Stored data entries
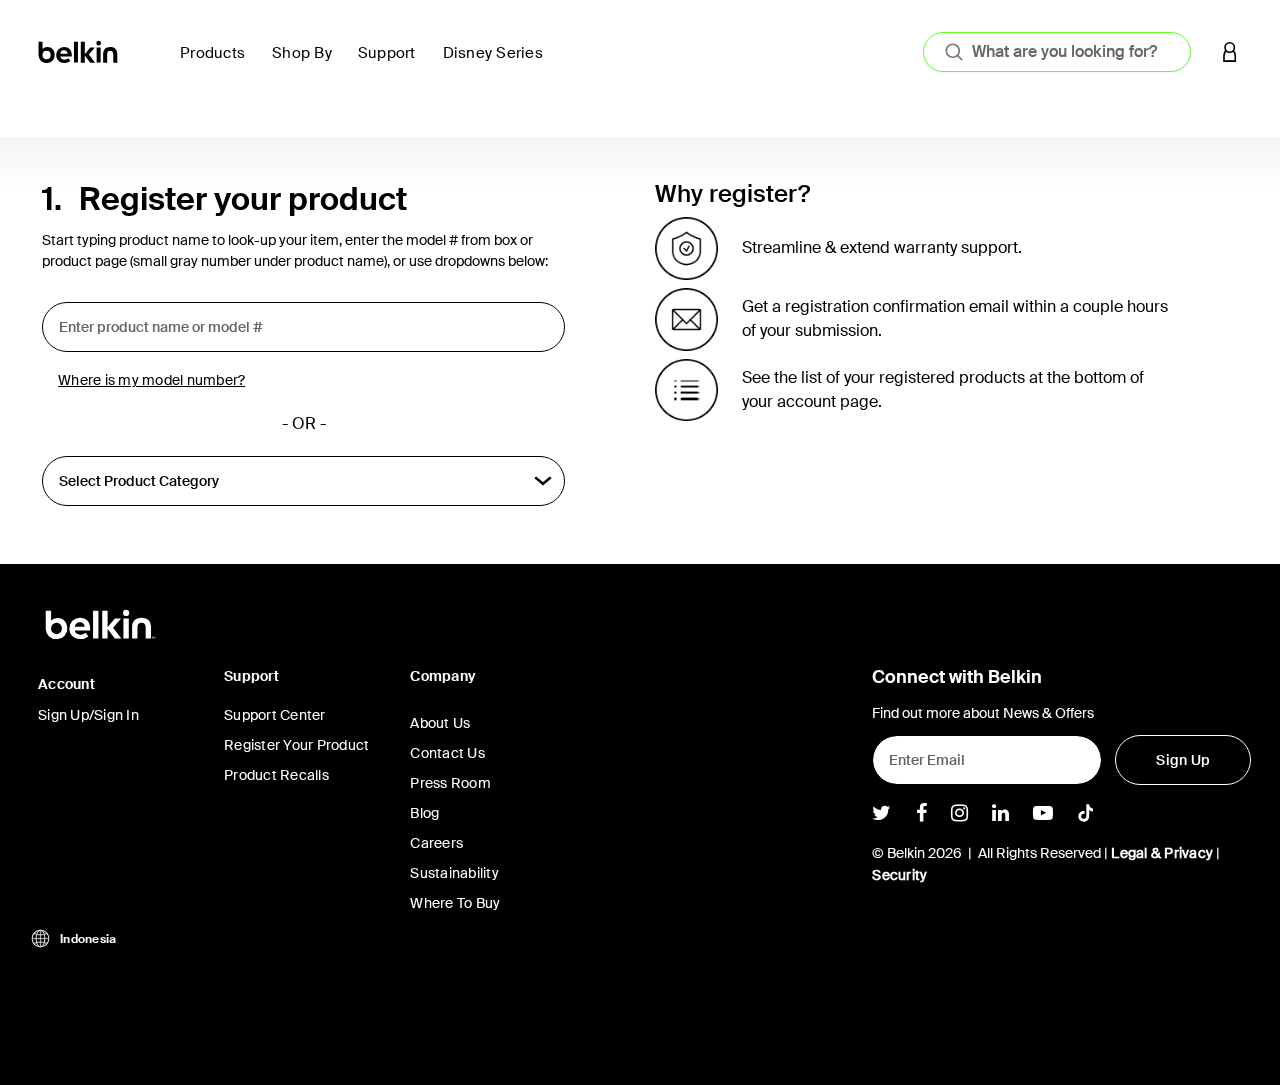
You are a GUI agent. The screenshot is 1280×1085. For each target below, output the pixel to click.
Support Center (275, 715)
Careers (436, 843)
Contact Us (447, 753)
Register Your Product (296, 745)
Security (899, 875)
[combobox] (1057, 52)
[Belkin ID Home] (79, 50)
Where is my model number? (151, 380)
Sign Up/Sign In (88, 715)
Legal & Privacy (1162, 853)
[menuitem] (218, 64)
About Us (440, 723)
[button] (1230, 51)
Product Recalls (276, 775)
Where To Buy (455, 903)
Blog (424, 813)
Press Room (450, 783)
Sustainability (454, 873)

▶ _Task objective_
Every record above must be copied exactly, and no picture may appear in the copy.

▶ _Solved exercise_
You are a GUI agent. The screenshot is 1280×1085. For each target below, output the pixel to click.
Support Center (275, 715)
Careers (436, 843)
Contact Us (447, 753)
Register Your Product (296, 745)
Security (899, 875)
[combobox] (1057, 52)
[Belkin ID Home] (79, 50)
Where is my model number? (151, 380)
Sign Up/Sign In (88, 715)
Legal & Privacy (1162, 853)
[menuitem] (218, 64)
About Us (440, 723)
[button] (1230, 51)
Product Recalls (276, 775)
Where To Buy (455, 903)
Blog (424, 813)
Press Room (450, 783)
Sustainability (454, 873)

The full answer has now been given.